I am not sure that Roberts meant to offer a devastating criticism of the adoption of the 2007 report. He seems to be focusing only on the fact that there was a movement to protect the Federal Vision going back to 2007 and even before. Nevertheless, his statement exposes the PCA’s folly in adopting the report. The statement demonstrates that the hope of many that adopting the report would give the PCA the tool it needed to exterminate the Federal Vision was nothing but a vain wish. It also demonstrates that the critics were right who contended that the adopting an anti-Federal Vision report was the wrong thing to do when there were Federal Vision heretics who needed to be disciplined.

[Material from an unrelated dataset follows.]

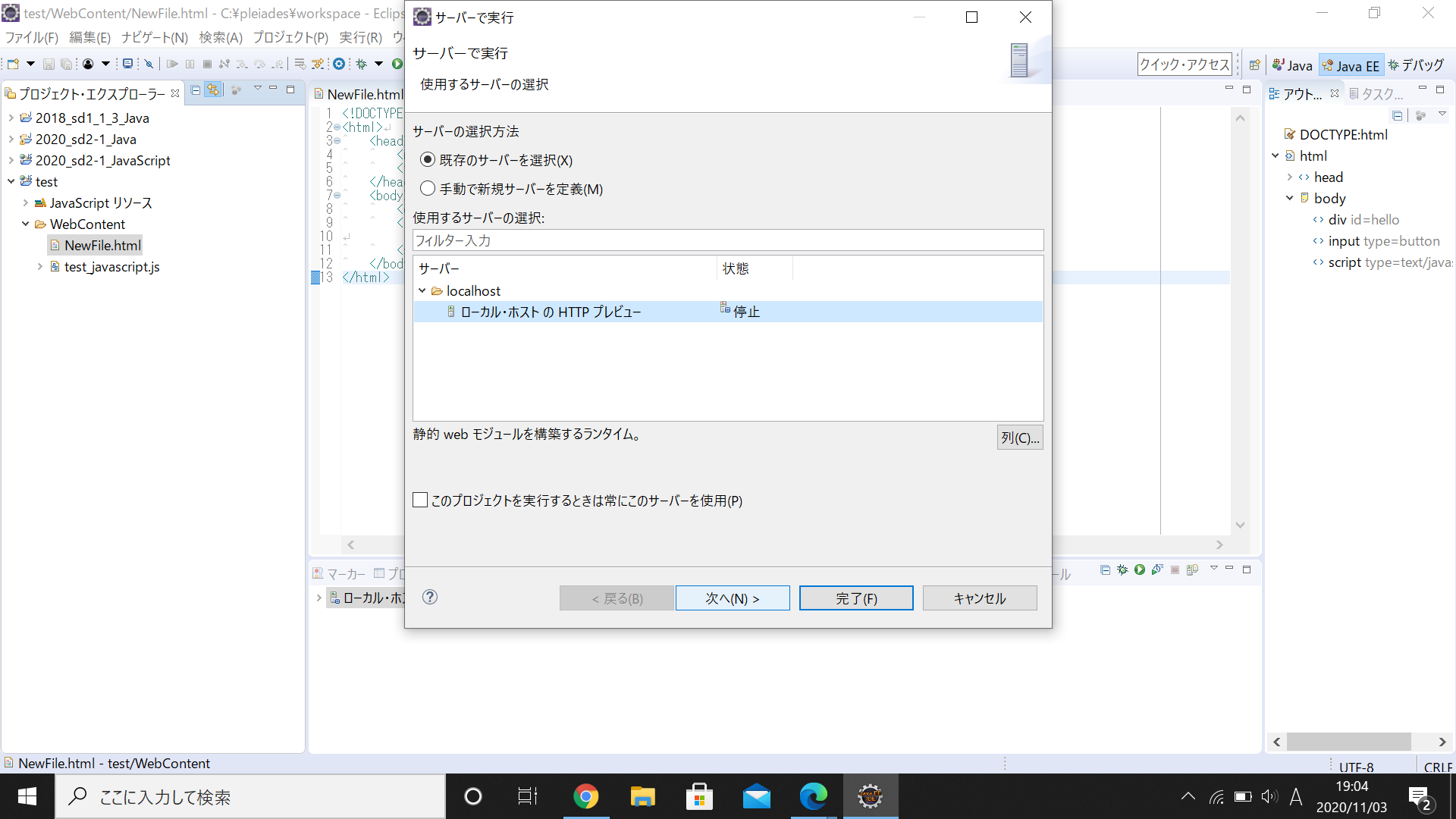
Task: Collapse the localhost server folder
Action: point(423,290)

In 2007 the PCA acted like a farmer who determines that instead of taking steps to kill the dangerous weeds in his field that he will write a paper that identifies and condemns them. And if six years later (when the Leithart case was tried) the farmer still has not taken the steps to eradicate the weeds the only conclusion to be drawn is that he is a foolish farmer who wants the weeds to stay in his fields.
The PCA’s fixation on polity is indeed a serious problem. But it is only a symptom of the deeper problem that many of the “guns” in the PCA, big and little, lack the commitment to the Reformed Confessions that is required for warfare against the Federal Vision. This does not mean that they are cowards who won’t fight and fire their guns. They are fighting. Viciously and tenaciously. By wicked means. To keep the Federal Vision in the PCA. And to silence those who oppose the heresy. Men of courage and boldness are needed to wage warfare against such enemies. Sadly, it may be too late for the PCA.